Background: External auditory canal (EAC) squamous cell carcinoma (SCC) is classified as a rare cancer and has a poor prognosis at advanced stages. Mechanical stress has been implicated in external auditory canal squamous cell carcinoma (EACSCC), but the molecular mechanism has not been elucidated. Mechanotransduction is well-known for Yes-associated protein (YAP) signaling. When YAP is translocated to the nucleus, the L1 cell adhesion molecule (L1CAM) is activated as an effector of mechanotransduction.

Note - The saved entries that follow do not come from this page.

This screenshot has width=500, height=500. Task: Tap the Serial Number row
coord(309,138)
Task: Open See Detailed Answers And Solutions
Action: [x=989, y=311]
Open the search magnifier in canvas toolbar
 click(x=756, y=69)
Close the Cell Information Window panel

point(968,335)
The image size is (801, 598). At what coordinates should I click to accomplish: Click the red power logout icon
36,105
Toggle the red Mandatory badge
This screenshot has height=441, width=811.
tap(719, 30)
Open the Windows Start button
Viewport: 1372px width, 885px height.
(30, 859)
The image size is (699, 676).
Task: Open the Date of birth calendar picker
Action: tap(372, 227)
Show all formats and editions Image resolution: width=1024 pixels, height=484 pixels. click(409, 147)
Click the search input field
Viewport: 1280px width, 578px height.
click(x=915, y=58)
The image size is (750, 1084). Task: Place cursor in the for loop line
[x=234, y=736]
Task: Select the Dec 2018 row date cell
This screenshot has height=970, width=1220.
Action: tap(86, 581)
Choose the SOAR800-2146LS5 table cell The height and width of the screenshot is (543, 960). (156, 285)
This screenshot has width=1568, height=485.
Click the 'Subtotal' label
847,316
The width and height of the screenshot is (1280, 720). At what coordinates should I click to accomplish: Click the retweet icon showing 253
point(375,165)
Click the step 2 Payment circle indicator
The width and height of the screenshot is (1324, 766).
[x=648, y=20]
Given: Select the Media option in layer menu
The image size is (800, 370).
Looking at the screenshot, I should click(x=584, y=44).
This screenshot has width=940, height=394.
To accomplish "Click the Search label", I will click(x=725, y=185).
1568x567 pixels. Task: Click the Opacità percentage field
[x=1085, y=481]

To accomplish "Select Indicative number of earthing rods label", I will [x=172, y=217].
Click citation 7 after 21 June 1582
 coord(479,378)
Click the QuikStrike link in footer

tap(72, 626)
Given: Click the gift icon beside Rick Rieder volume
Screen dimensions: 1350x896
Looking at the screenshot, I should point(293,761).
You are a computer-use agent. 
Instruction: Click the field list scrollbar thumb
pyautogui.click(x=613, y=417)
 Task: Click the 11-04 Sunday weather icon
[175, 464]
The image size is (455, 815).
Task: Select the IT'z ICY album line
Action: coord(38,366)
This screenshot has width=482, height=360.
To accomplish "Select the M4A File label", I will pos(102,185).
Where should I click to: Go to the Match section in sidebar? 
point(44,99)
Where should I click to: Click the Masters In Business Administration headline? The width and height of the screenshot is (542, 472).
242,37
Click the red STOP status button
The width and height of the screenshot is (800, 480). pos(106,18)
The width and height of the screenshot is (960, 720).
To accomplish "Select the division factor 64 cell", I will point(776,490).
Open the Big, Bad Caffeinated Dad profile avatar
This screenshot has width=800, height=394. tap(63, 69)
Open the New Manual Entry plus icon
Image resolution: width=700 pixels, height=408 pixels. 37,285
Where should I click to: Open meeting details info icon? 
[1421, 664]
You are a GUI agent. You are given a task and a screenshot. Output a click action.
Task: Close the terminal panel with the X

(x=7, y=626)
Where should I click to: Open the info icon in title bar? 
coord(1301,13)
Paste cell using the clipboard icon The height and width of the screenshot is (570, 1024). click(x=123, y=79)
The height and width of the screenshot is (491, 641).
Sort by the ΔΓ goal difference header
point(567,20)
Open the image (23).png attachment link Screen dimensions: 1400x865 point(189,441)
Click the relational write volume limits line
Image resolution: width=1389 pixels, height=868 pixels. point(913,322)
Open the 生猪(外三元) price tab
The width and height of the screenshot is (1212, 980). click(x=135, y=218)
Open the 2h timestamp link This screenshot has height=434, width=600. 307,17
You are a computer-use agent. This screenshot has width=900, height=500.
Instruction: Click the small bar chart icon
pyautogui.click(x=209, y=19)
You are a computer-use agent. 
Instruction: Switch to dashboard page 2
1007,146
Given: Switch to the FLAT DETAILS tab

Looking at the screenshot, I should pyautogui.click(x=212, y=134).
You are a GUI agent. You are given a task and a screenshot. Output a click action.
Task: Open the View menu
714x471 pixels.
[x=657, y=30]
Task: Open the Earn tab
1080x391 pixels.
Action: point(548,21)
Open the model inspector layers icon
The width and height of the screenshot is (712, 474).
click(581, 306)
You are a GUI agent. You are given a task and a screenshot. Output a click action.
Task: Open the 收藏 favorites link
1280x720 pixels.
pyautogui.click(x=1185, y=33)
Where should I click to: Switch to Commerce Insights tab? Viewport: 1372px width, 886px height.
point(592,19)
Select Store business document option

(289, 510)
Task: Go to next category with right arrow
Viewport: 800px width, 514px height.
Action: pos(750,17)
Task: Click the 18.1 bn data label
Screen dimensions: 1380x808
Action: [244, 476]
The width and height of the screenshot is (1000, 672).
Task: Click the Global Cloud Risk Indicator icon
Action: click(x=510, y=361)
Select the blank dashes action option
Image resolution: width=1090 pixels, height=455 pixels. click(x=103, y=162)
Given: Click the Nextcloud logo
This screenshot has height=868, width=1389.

Core fucosylation of L1CAM by Fucosyltransferase 8 (FUT8) has been implicated in the degree of tumor malignancy, modulating cleavage of the extracellular domain of L1CAM. Methods: In this study, an expression analysis of YAP, L1CAM, and FUT8 was performed by stretch assay in vitro. Immunohistochemistry was also performed in human EACSCC and normal skin specimens. Results: The labeling index of FUT8-positive cells exhibited YAP nuclear translocation under stretch stress was significantly higher in a human SCC cell line (HSC1) than in a human keratinocyte cell line. Stretch stress significantly increased the expression levels of full-length L1CAM in HSC1 cells. Moreover, colocalization of FUT8 and L1CAM was demonstrated immunohistochemically in advanced human EACSCC tissues. Conclusion: These results suggested that L1CAM expression is increased under mechanotransduction and may possibly avoid L1CAM cleavage by FUT8 modulation.